Leadership Lessons from Confucius: take the leap
Ji Wenzi always thought three times before taking action. When he heard this, Confucius said: “Twice is quite sufficient.”
It’s never easy to make a major decision. You’ll never have enough information to be entirely sure it’s the right one. And you won’t have to try too hard to find myriad reasons for postponing it if you are reluctant to take the leap.
The longer you delay a decision, the more you’ll gum up the works by creating an atmosphere of uncertainty both within your own head and among your colleagues and staff. It’s better to say a definitive no to whatever action you’re considering rather than spend day after day mulling it over in your mind and pulling in more and more people for their opinions. At least that way, everyone can move on and get on with things without having the daily work paralyzed by your procrastination.
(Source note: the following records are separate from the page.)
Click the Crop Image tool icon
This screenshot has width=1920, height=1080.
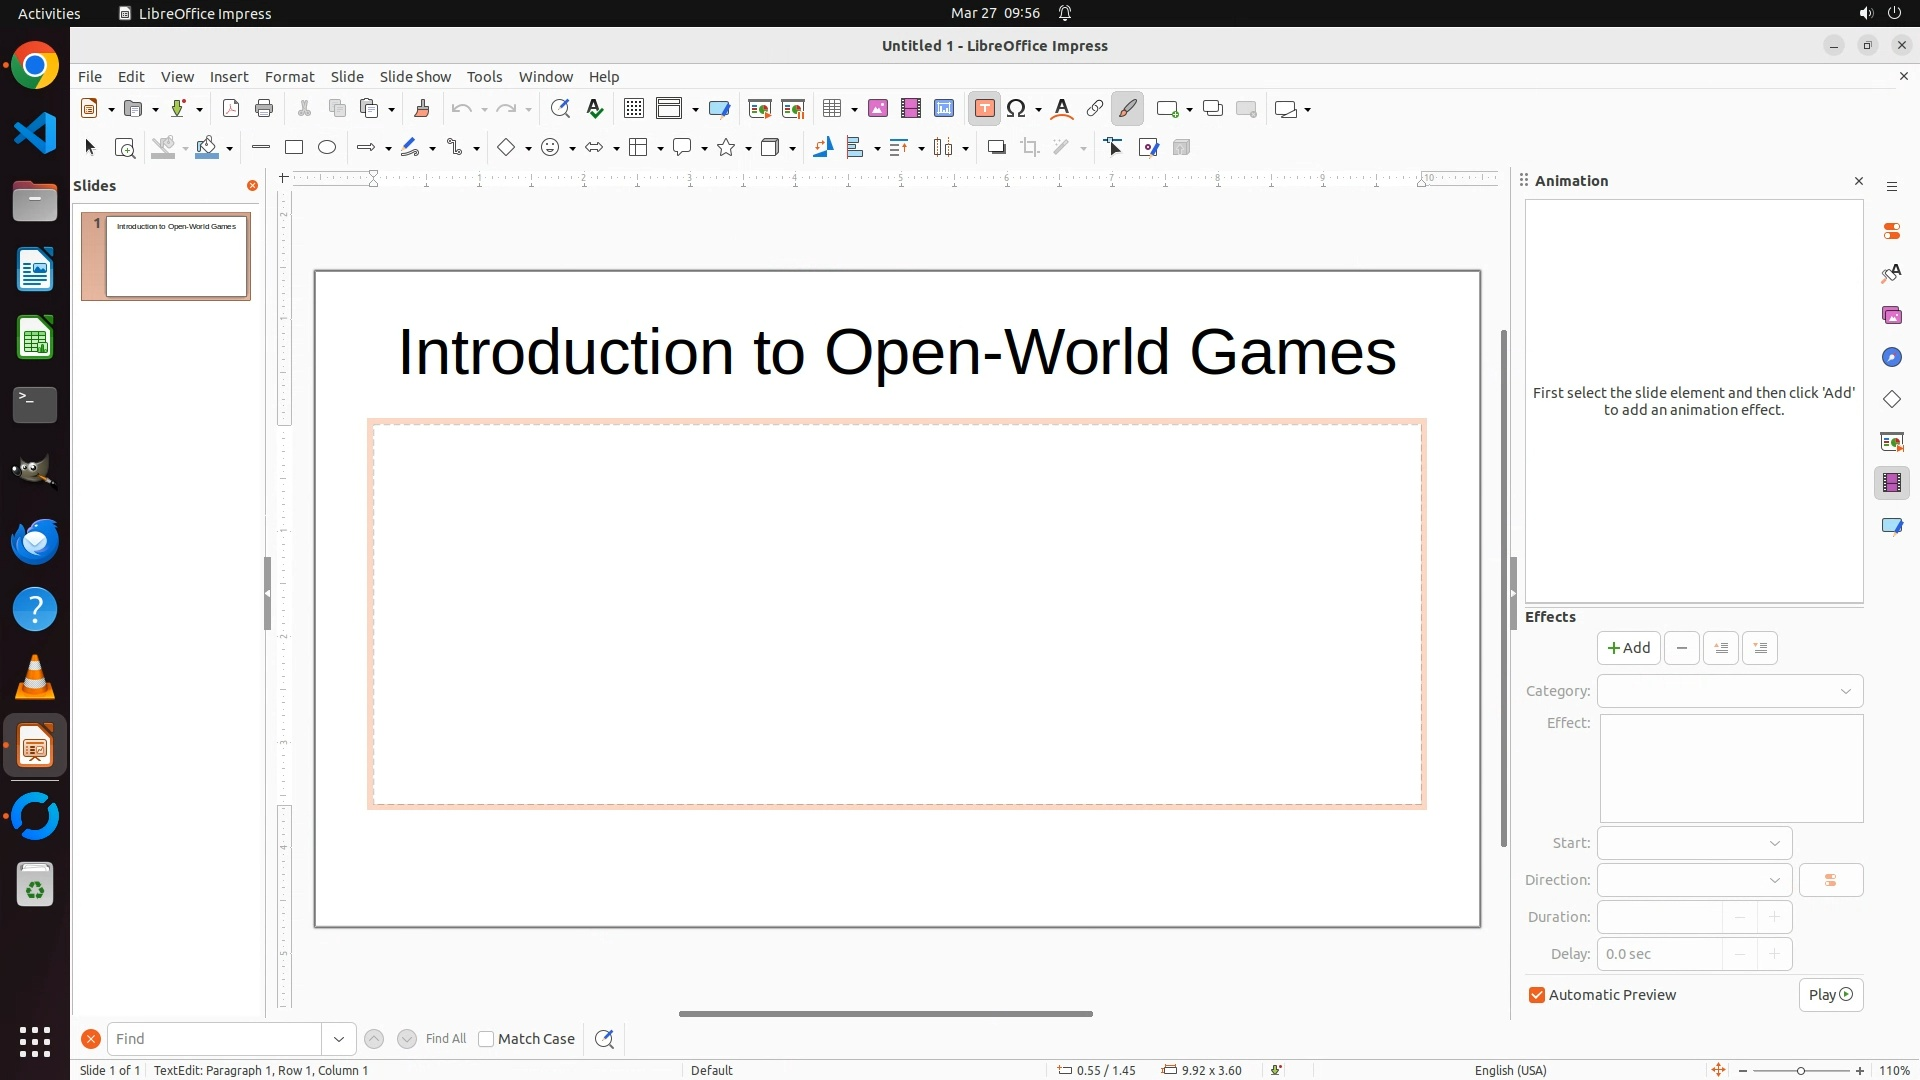click(1030, 148)

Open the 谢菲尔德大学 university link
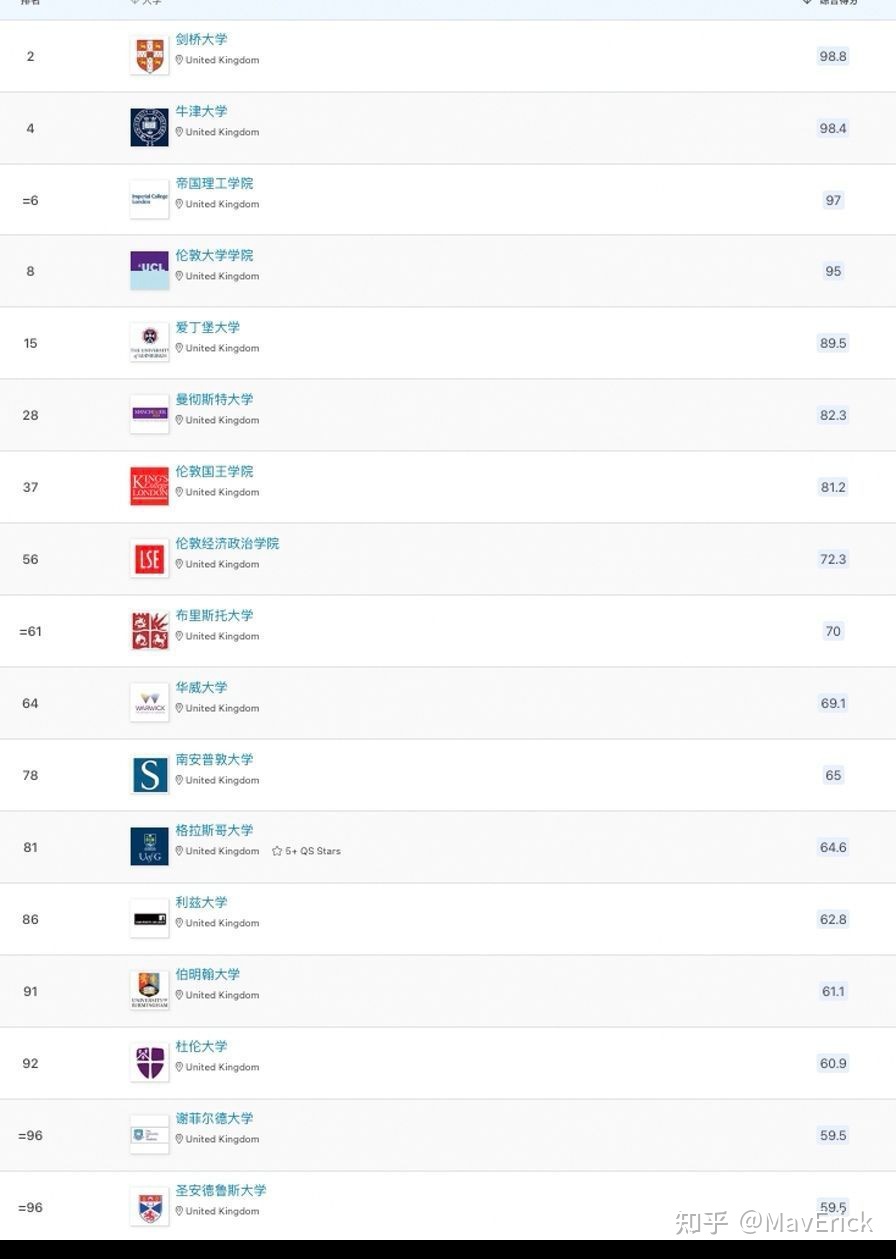(x=214, y=1118)
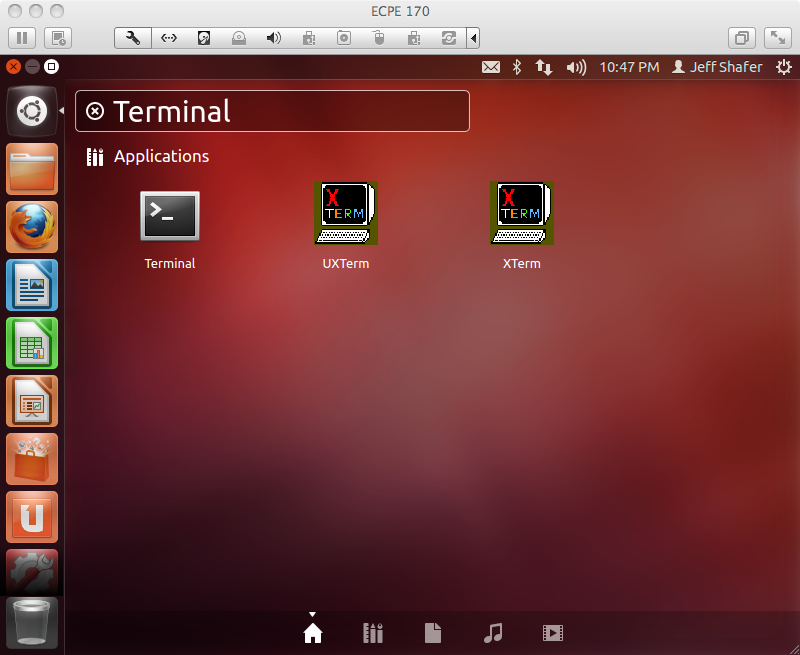Open the volume indicator control

point(575,67)
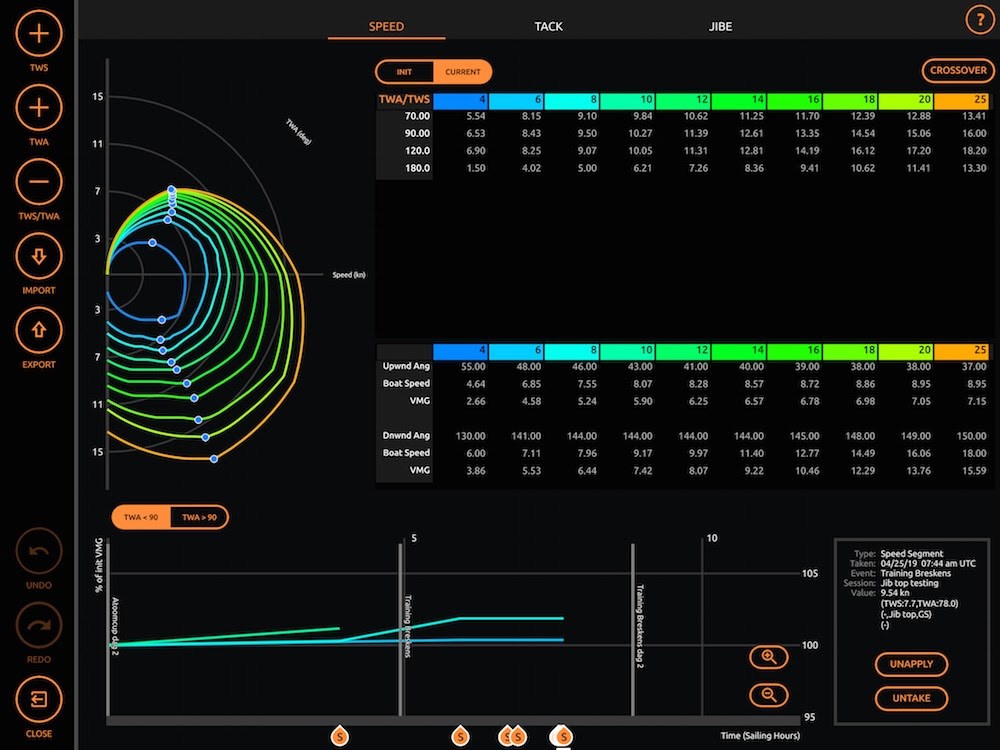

If you choose to go ahead with your plans, don’t even think about second guessing your decision. Simply by moving ahead with it, you’ll create renewed momentum in your business and open up new opportunities that you’d never previously considered were possible. Chances are that your only cause for regret will be that you didn’t take the leap earlier.
This article features a translation of Chapter 20 of Book 5 of the Analects of Confucius. You can read my full translation of Book 5 here.
(1) Ji Wenzi (季文子) was the most influential minister in Confucius’s home state of Lu between 600 and 568 BCE. He was also head of the Three Families that ran the state in reality if not in name.
I took this image at the Tainan Confucius Temple.